┌─ Provided data

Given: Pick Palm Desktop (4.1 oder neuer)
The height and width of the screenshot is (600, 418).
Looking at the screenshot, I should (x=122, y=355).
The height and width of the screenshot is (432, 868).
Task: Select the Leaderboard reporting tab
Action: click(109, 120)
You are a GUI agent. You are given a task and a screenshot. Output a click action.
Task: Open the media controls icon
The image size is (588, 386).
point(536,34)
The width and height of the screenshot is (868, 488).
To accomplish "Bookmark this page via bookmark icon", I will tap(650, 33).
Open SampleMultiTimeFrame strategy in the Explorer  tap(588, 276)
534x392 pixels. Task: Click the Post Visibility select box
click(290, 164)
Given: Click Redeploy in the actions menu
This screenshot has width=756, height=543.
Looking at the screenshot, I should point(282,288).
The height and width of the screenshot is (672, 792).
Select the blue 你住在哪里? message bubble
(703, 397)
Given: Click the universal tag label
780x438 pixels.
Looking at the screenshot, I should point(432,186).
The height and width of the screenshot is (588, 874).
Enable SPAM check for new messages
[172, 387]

└─

== Work task ==
Give back the complete material, keeping every word exactly as written.

== Completed exercise ==
Given: Pick Palm Desktop (4.1 oder neuer)
The height and width of the screenshot is (600, 418).
Looking at the screenshot, I should (x=122, y=355).
The height and width of the screenshot is (432, 868).
Task: Select the Leaderboard reporting tab
Action: click(109, 120)
You are a GUI agent. You are given a task and a screenshot. Output a click action.
Task: Open the media controls icon
The image size is (588, 386).
point(536,34)
The width and height of the screenshot is (868, 488).
To accomplish "Bookmark this page via bookmark icon", I will tap(650, 33).
Open SampleMultiTimeFrame strategy in the Explorer  tap(588, 276)
534x392 pixels. Task: Click the Post Visibility select box
click(290, 164)
Given: Click Redeploy in the actions menu
This screenshot has width=756, height=543.
Looking at the screenshot, I should point(282,288).
The height and width of the screenshot is (672, 792).
Select the blue 你住在哪里? message bubble
(703, 397)
Given: Click the universal tag label
780x438 pixels.
Looking at the screenshot, I should point(432,186).
The height and width of the screenshot is (588, 874).
Enable SPAM check for new messages
[172, 387]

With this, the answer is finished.